**Travail demandé:**
[1] Reproduisez fidèlement le passage du texte sur l'Europe de la santé qui va de « Une Europe de » jusqu'à « les grandes lignes. » inclus.
[2] Rédigez la suite du texte sur l'Europe de la santé, à partir de sa dernière phrase.

Une Europe de la santé

Les priorités affichées par la présidente de la Commission européenne sont certes largement dictées par l’actualité mais elles esquissent aussi un modèle de société qui dessine une vision de l’Europe de demain et répond en partie aux attentes de ceux qui s’interrogent sur le projet européen. Au moment où, comme le dit Stanislas Guerini, délégué général de la République en marche, le parti d’Emmanuel Macron, « toutes les cartes sont rebattues par la crise », l’occasion paraît bonne de travailler à la fameuse « refondation » de l’Union européenne, cette refondation tant de fois annoncée, y compris par Emmanuel Macron, et tant de fois perdue de vue sous la pression des événements. Mme von der Leyen semble avoir une idée assez claire de l’Europe à laquelle elle aspire. Le programme qu’elle présente, un an après sa prise de fonctions, en définit les grandes lignes.

**Extrait de données:**
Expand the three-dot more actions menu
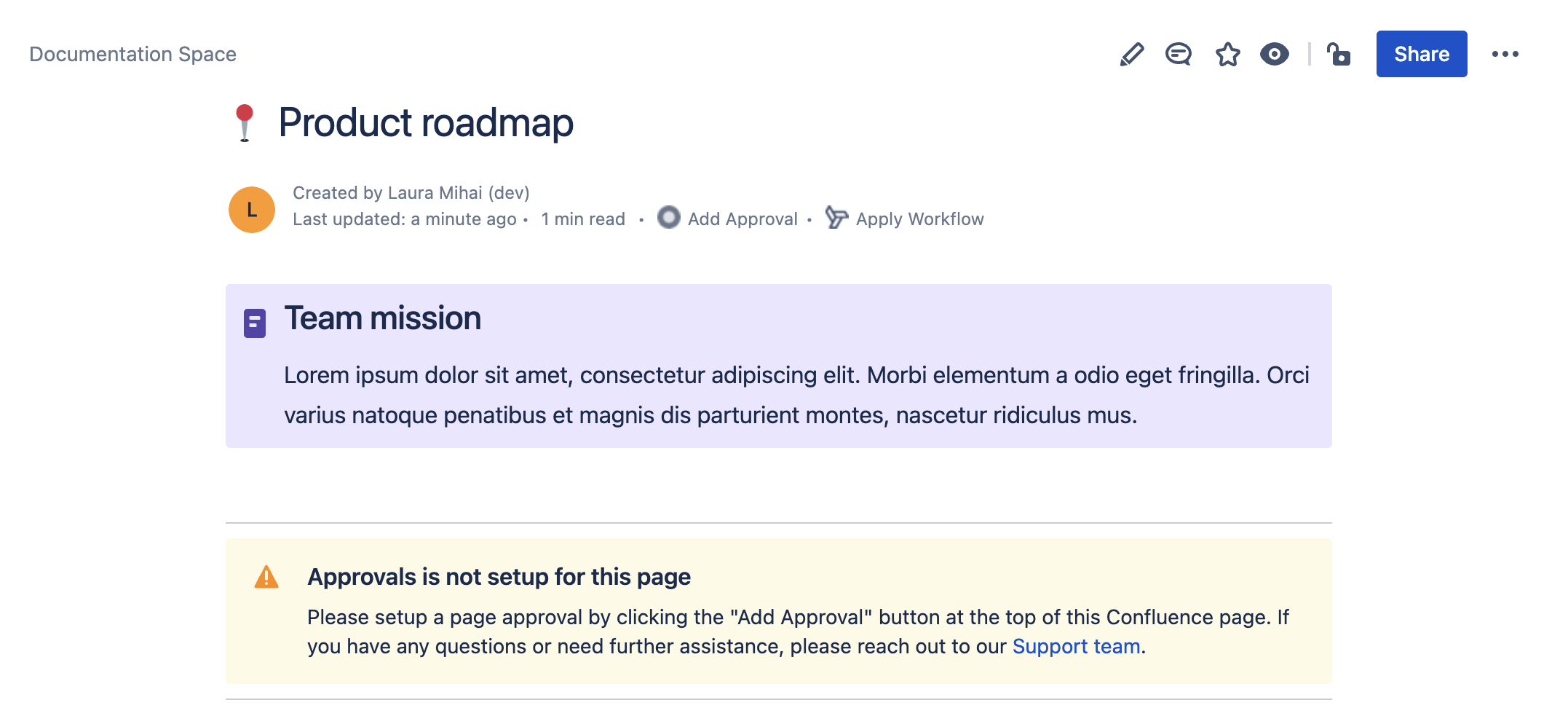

**Réponses rédigées:**
[1]
Une Europe de la santé

Les priorités affichées par la présidente de la Commission européenne sont certes largement dictées par l’actualité mais elles esquissent aussi un modèle de société qui dessine une vision de l’Europe de demain et répond en partie aux attentes de ceux qui s’interrogent sur le projet européen. Au moment où, comme le dit Stanislas Guerini, délégué général de la République en marche, le parti d’Emmanuel Macron, « toutes les cartes sont rebattues par la crise », l’occasion paraît bonne de travailler à la fameuse « refondation » de l’Union européenne, cette refondation tant de fois annoncée, y compris par Emmanuel Macron, et tant de fois perdue de vue sous la pression des événements. Mme von der Leyen semble avoir une idée assez claire de l’Europe à laquelle elle aspire. Le programme qu’elle présente, un an après sa prise de fonctions, en définit les grandes lignes.

[2]
Bien entendu, la question sanitaire est désormais centrale. Après avoir laissé les Etats membres réagir en ordre dispersé à la pandémie, la Commission européenne multiplie les initiatives pour y faire face, notamment en se mobilisant pour favoriser la découverte d’un vaccin et en assurer l’accès aux Européens. Alors que la santé ne fait pas partie des compétences de l’Union européenne, sinon sous la forme d’un possible soutien aux actions des Etats membres, Mme von der Leyen propose de construire une Europe de la santé qui soit plus forte et plus unie. Ce sera, selon elle, l’un des sujets de la future Conférence sur l’avenir de l’Europe, qui devra se pencher sur une réforme des traités. Paradoxalement, la pandémie, qui a renforcé dans un premier temps le « chacun pour soi » des Européens, aurait plutôt, dans un second temps, resserré leurs rangs autour d’un thème éminemment fédérateur.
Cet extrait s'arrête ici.